Do you believe in the power of your dreams? Can you see yourself acing those studies and being a captain of industry in your field?
Perhaps you’re just an ordinary dude or dudette that’s nowhere close to bagging a “top achiever” scholarship, but you believe in your career of choice. Your only – and major obstacle – is funding. Here are some money matters and tips on how you can pay for your education.
Get a student loan
A student loan, from various banks, can provide the money to pay for your tuition fees, student digz living, study material and related equipment. You will need to prove that you qualify for your course and most likely even need to submit an acceptance letter to study at an accredited tertiary (in other words, not a “fly-by-night” institution).
You also need a parent or someone else to sign surety for the student loan. What’s cool is that most of these kind of loans only need to be repaid once you’ve graduated. So this gives you a shot at exclusively focusing on your studies and learning how to manage your money well.
Scholarships, fellowships and bursaries
For the most part, scholarships, fellowships and bursaries don’t need to be repaid. You will, however, need to study your contract to validate this. Portions of the money may need to be repaid if you drop out or fail a module.
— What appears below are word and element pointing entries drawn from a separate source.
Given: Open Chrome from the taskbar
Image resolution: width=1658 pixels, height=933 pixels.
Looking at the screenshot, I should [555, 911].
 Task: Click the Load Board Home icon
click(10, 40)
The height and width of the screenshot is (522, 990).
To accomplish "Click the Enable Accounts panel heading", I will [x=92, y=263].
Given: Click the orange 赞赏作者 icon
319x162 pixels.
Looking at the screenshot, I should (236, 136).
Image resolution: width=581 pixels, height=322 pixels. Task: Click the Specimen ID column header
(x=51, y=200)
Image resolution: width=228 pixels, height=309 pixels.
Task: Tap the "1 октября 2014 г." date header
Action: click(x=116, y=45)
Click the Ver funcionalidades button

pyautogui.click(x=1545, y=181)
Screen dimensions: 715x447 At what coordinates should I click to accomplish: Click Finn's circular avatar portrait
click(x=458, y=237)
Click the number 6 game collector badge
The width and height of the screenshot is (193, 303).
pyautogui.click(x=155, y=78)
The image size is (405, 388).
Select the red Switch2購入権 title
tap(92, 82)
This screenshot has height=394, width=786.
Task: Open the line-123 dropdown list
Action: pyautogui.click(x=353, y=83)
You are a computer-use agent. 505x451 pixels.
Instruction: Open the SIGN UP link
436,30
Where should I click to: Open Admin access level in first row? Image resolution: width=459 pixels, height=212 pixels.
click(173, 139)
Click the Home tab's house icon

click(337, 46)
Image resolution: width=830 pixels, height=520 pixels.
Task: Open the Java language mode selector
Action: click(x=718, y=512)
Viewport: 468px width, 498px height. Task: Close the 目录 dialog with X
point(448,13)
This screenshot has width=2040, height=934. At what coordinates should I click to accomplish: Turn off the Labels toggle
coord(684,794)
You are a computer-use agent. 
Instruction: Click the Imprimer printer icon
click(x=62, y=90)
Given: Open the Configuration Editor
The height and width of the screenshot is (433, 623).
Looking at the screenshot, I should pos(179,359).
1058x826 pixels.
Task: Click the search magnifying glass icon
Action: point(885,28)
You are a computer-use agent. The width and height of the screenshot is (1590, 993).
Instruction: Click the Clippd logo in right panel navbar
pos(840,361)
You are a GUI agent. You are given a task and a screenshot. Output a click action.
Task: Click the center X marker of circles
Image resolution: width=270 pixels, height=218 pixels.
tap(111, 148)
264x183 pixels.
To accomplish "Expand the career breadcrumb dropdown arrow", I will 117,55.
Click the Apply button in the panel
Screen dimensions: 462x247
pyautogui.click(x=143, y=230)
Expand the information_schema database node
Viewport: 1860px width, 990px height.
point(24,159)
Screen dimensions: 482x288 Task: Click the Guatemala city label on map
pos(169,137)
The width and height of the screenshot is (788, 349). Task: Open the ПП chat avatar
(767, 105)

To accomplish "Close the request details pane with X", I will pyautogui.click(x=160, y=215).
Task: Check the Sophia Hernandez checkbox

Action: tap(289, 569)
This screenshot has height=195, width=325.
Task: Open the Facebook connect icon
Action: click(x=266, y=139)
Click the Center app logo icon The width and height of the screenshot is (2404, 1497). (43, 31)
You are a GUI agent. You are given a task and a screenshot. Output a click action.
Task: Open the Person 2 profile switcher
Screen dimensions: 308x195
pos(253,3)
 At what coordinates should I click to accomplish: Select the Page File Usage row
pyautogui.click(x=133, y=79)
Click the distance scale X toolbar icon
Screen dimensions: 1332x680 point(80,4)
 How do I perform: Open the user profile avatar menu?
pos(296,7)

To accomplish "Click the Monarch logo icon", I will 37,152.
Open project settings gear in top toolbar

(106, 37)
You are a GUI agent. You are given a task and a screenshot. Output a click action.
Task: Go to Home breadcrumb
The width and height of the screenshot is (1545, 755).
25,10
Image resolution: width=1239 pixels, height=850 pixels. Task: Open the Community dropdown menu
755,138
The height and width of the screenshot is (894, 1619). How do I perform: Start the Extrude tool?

Several websites feature a list of bursaries offered in South Africa.
Apply for student jobs
Look into getting a student job to boost your finances. Retail is a good option as the hours are long allowing for more shift work. Make sure that the job promotes student life by giving you time to work and study. It should preferably have the flexibility to allow you to work on assignments and study for exams. However, even if it is not completely flexible, you need to have the discipline and commitment of a student and put in the extra hours.
Ask Human Resource (HR) about company training opportunities
It is common practice for some companies to set money aside for training opportunities that can add value to the company and/or how you do your job. You will need to set up an appointment with your HR consultant to find out if such opportunities exist and how you can leverage on them.
In the end, it comes down to the initial question of whether or not you believe. Do you believe that your future is worth the effort? Do you believe that your dreams are worth pursuing to the extent that you can commit to trying until you find a way out? If you believe, you will not easily give up when you get a “regret” letter. You will try again even after being counted out. At the risk of sounding repetitive: Do you believe?